Eastside story

Columbia’s ‘rock and roll/horror movie bar’ plays it loud —
with attitude
Sunday, April 23, 2006 | 12:00 a.m. CDT

Though it’s such a small place, there is enough energy in Eastside Tavern to split a face in two. With horror movie figurines watching from elevated shelves, a Darth Vader cutout taped to the door and a plastic bust of Elvis sitting next to a demonic Santa Claus statuette, Eastside projects definite attitude.

And then there is the music.

Since it opened its doors in the 1990s, Eastside, 1016 E. Broadway, has become Columbia’s asylum for the kind of musicians who pull no punches with their music. The venue offers music as diverse as straight-ahead rock ‘n’ roll, heavy-metal bands in the style of Slayer and Fungazi, Zeppelin-inspired classic rock and industrial rock.

It’s a place where rock ‘n’ roll never dies, where people hang onto the metal’s edge.

“As far as Columbia goes, I can’t really speak for St. Louis or Kansas City, there’s nothing else like this here,” says doorman Josh “Big Pants” Windle. “We’re sort of a diamond in the rough. A rough-looking diamond, but it’s a diamond.”

On any given night, for the price of a fast food value meal, rock fans can get a taste of several bands inside a venue with a personality all its own. Danny Matteson, 23, is with the Columbia heavy-metal band Bald Eagle. An Eastside regular, both as a performer and a patron, Matteson describes the establishment in simple terms.

“It’s a rock and roll/horror movie bar,” Matteson says. “There are Ramones and ‘Evil Dead’ posters up. What more do you need to know?”

The first clue that Eastside is a different kind of place is the bouncer: Big Pants, a tattooed, 6’8”, 500-plus pound man responsible for booking the shows and keeping the peace.

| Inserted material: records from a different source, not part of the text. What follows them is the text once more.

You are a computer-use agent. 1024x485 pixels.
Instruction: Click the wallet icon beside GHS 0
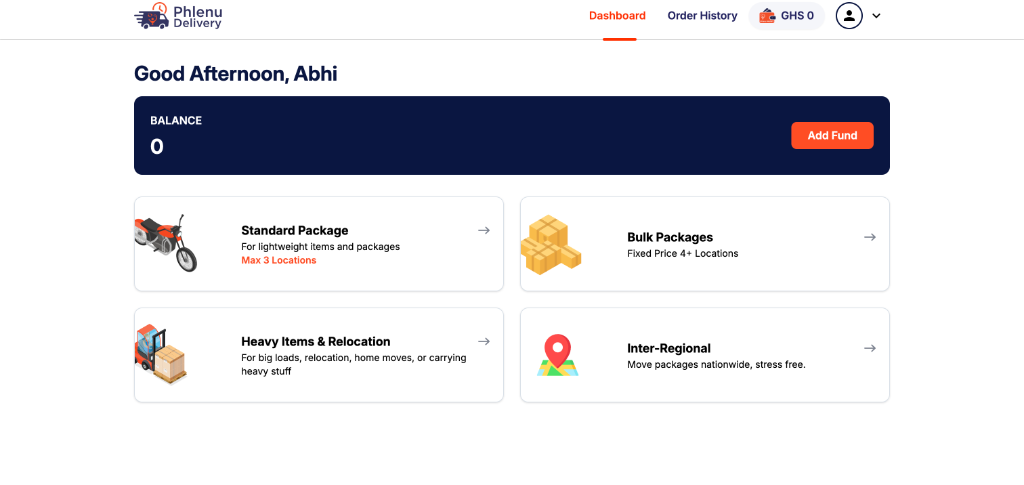click(x=767, y=16)
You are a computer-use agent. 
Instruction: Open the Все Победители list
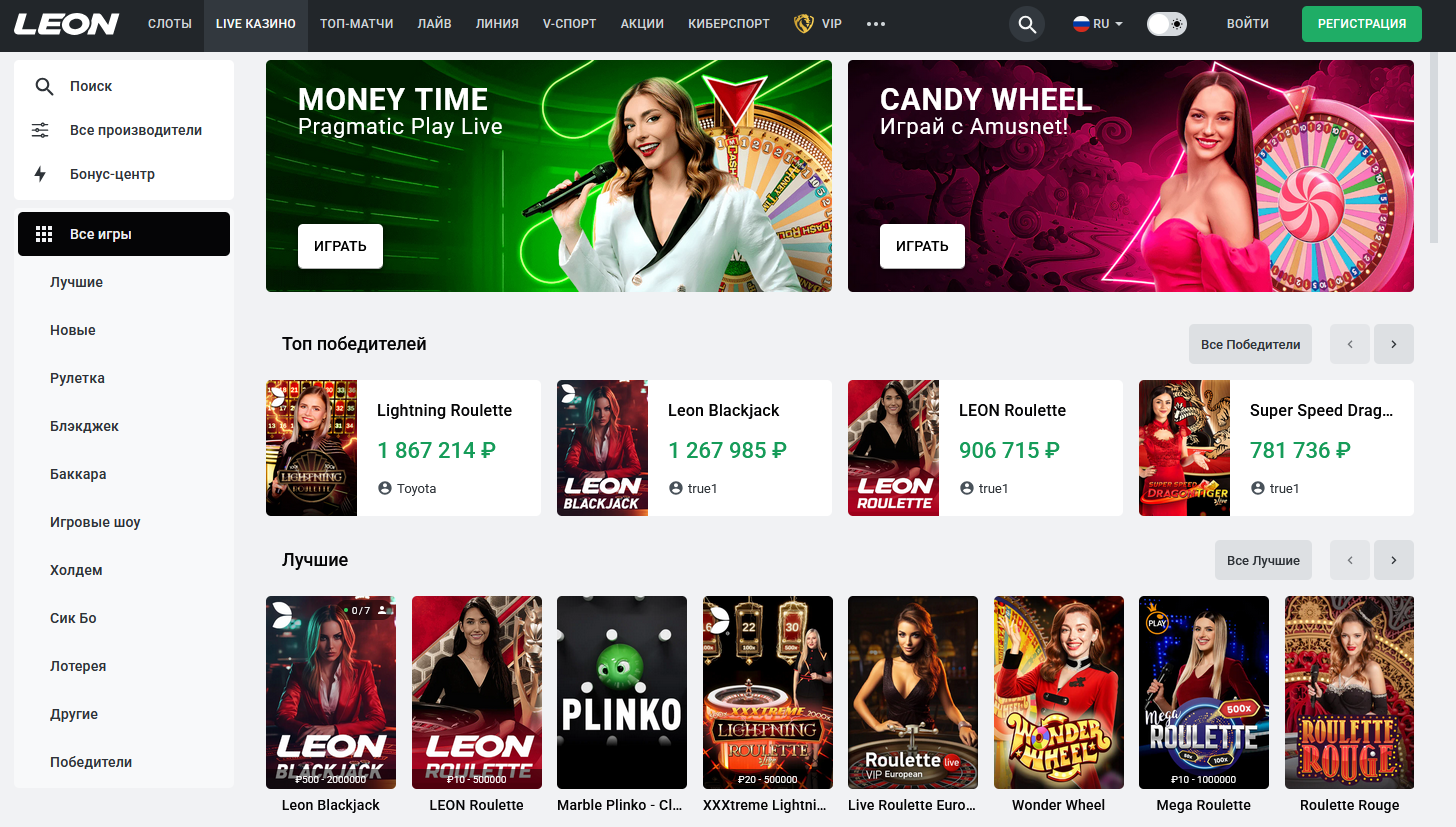point(1251,344)
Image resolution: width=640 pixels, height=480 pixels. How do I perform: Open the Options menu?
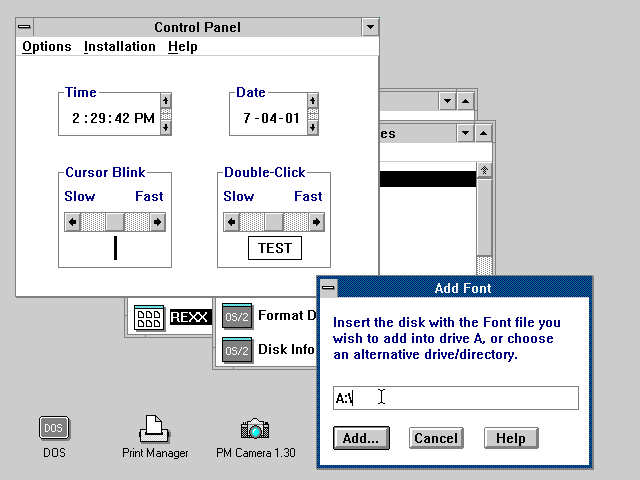[x=47, y=46]
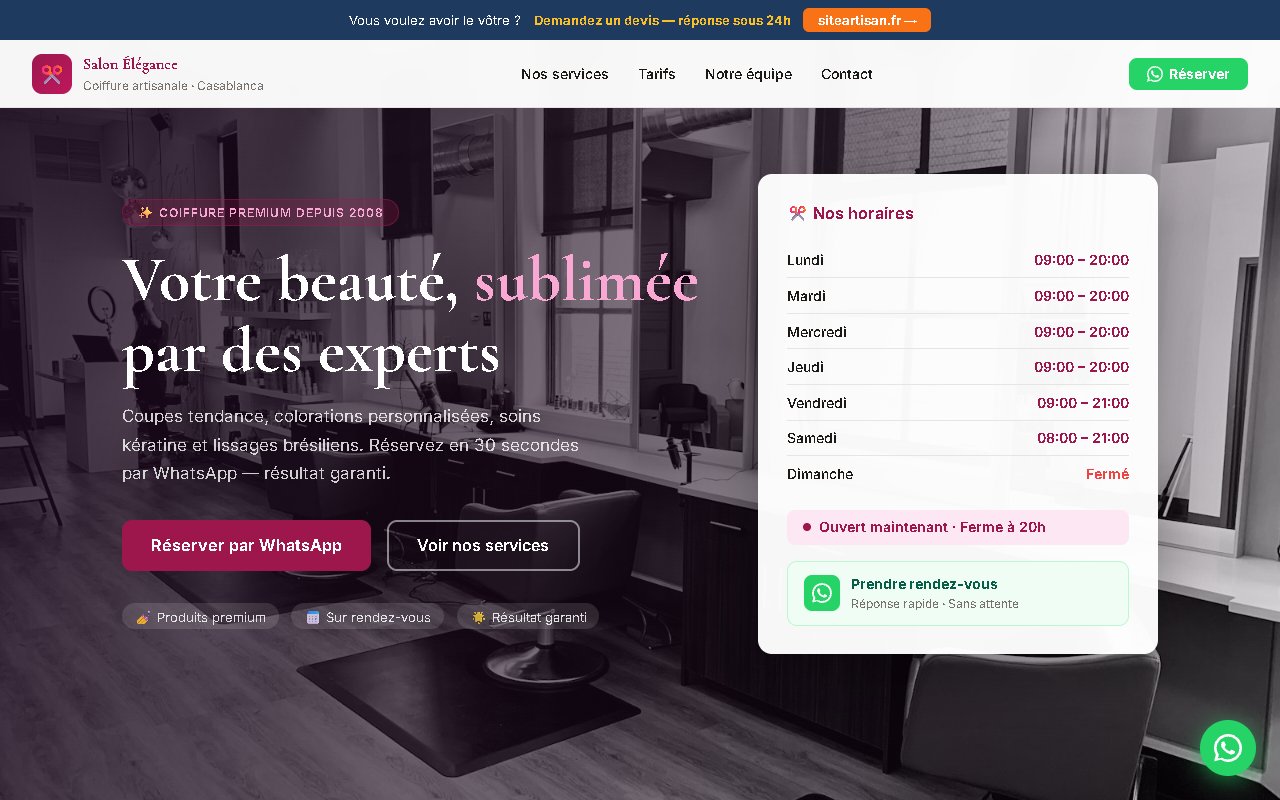This screenshot has height=800, width=1280.
Task: Click the floating WhatsApp chat bubble
Action: (x=1228, y=748)
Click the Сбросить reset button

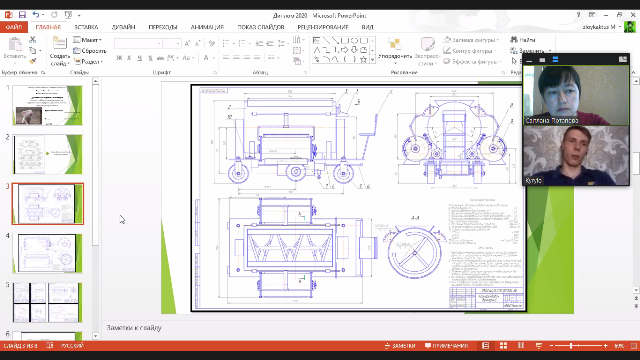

On a recent Friday night, Windle chatted with friends and patrons as Isabelle ­— an experimental but undeniably heavy rock band from Hermann — cranked out a raucous set.

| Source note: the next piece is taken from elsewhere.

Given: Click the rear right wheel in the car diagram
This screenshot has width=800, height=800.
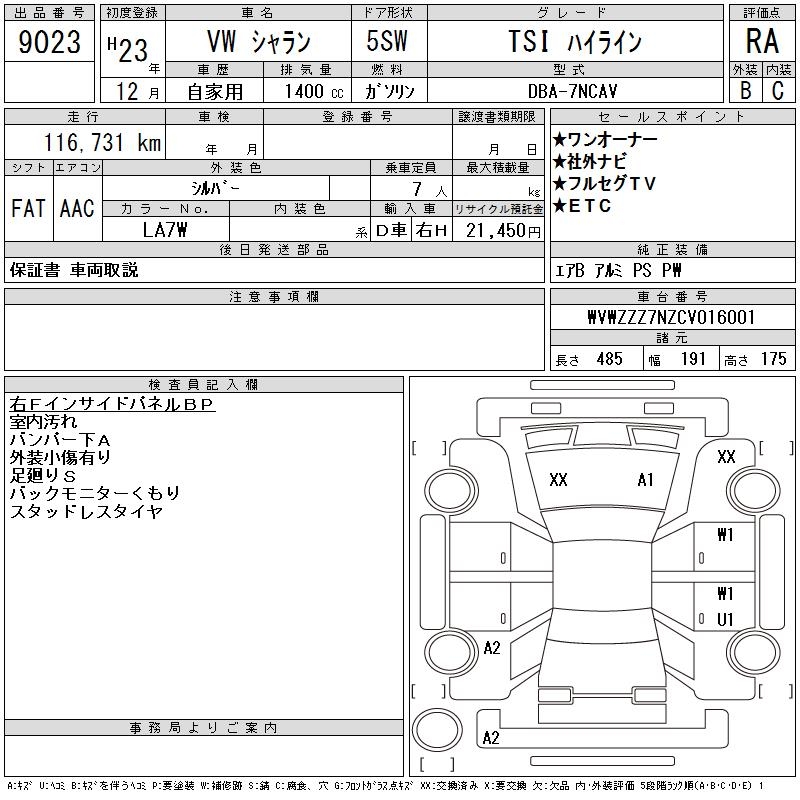Looking at the screenshot, I should point(755,651).
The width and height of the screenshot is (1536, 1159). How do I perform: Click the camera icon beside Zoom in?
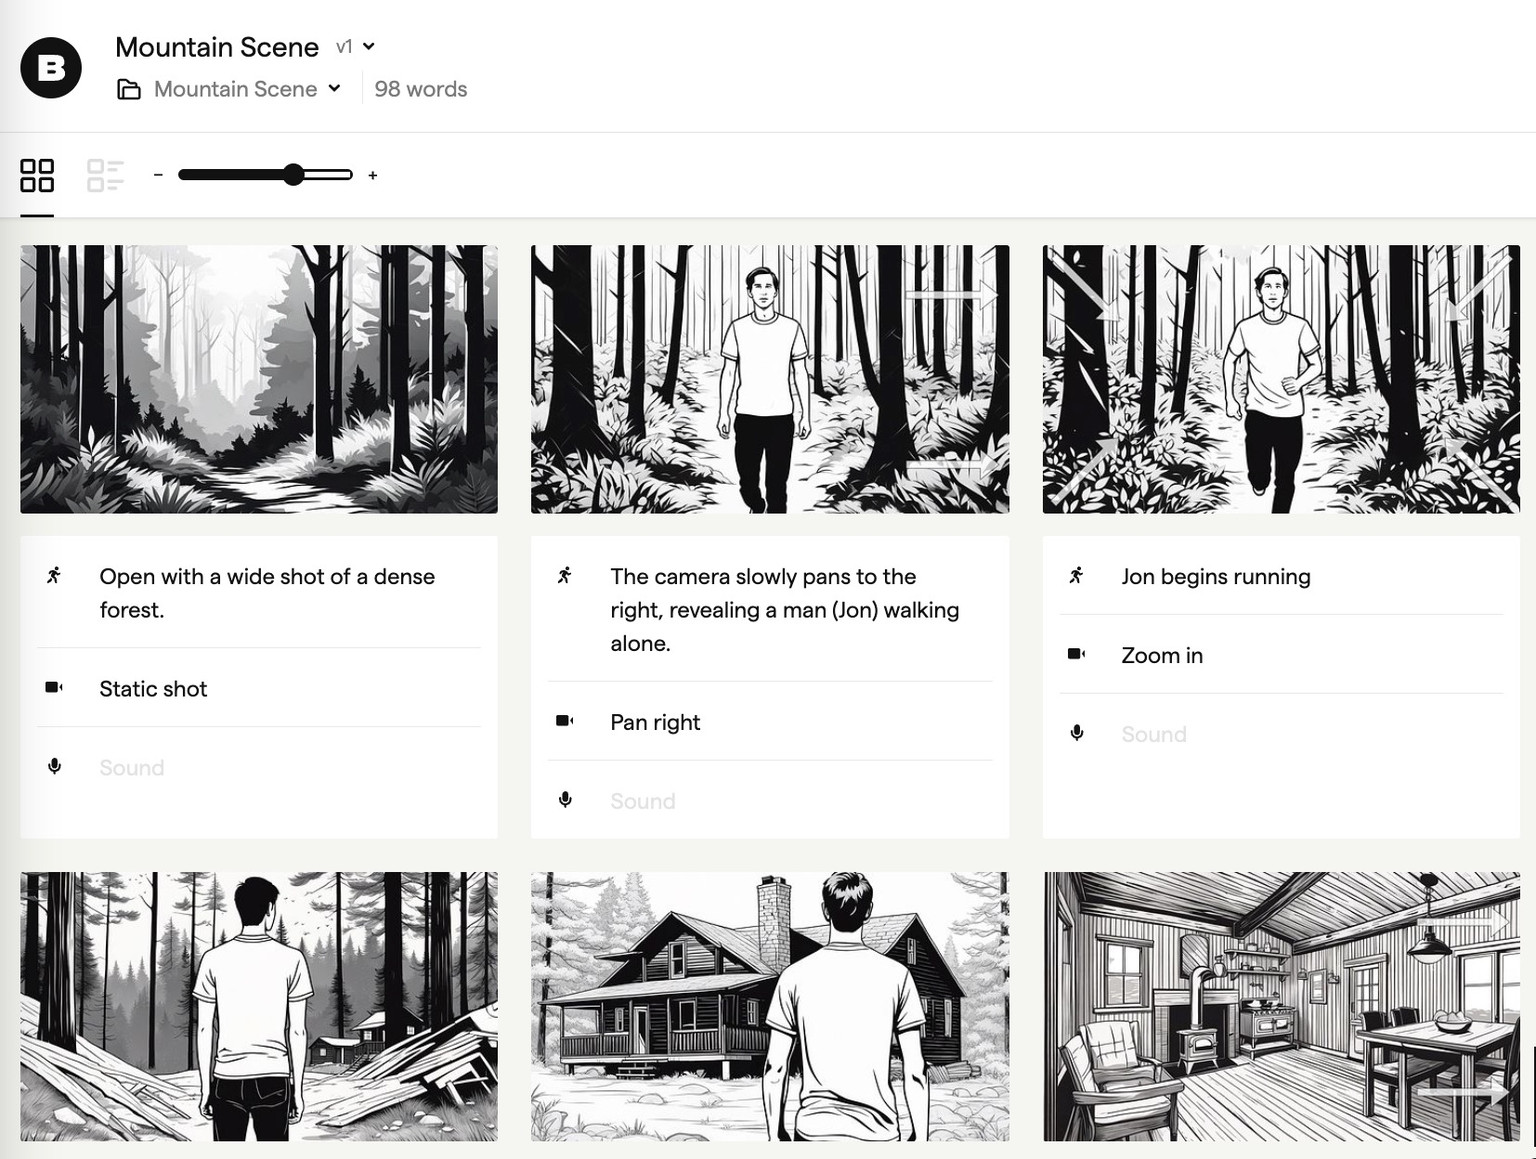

Behind the bar is bartender Brian Craig, who for years played his rock ‘n’ roll music to audiences large and small.

“It’s like the sonic intensity is like ‘huaaaah,’ if you’re good,” Craig says. “But if you’re terrible, it’s like ‘gosh, shut up!’”

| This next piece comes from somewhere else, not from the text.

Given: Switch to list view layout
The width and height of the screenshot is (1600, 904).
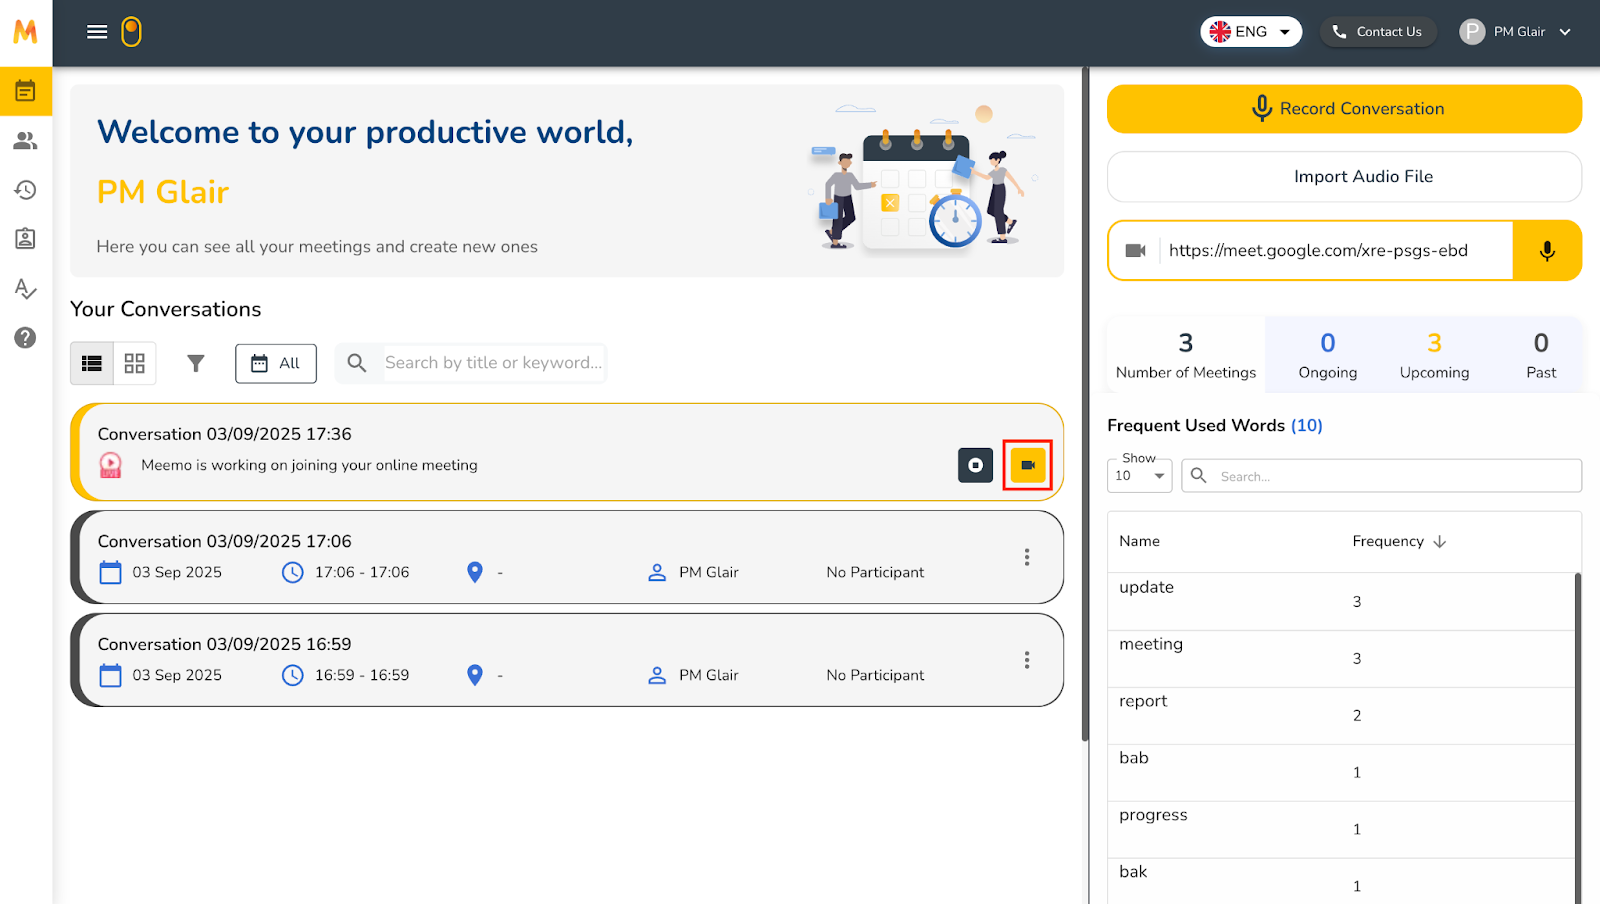Looking at the screenshot, I should point(92,363).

Embalmed in a lime and turquoise spotlight, Isabelle was the opening act, playing before a small crowd of a few dozen people. The audience was placid at first, staring at the band with little to no emotion. But within minutes, lead singer Lee Schnelting had whipped the crowd into a frenzy, with the bedlam reaching critical mass once he began violently clapping his hands. The crowd’s reaction added to the already copious collection of sound swirling around the room.

As Isabelle’s set demonstrated, Eastside is a place where each guitar lick is a vicious beast that sneaks into the concert-goers’ ears and locks the door; a bar where drumbeats rumble through so hard they vibrate without cessation inside the body. While much of the music featured at Eastside is no longer considered mainstream, its fans are devoted to its energy and abandon.

“Metal has never really gone away,” Windle says. “There’s dozens of labels that still put out relevant music that’s metal.”

In fact, a recent article in Rolling Stone magazine reported increasing interest in hard and classic rock music among teenagers aged 12 to 18. The article claims that teens are shying away from “bland” hip-hop and pop records, preferring to spend their money on hard rock pioneers like Led Zepplin and Jimi Hendrix.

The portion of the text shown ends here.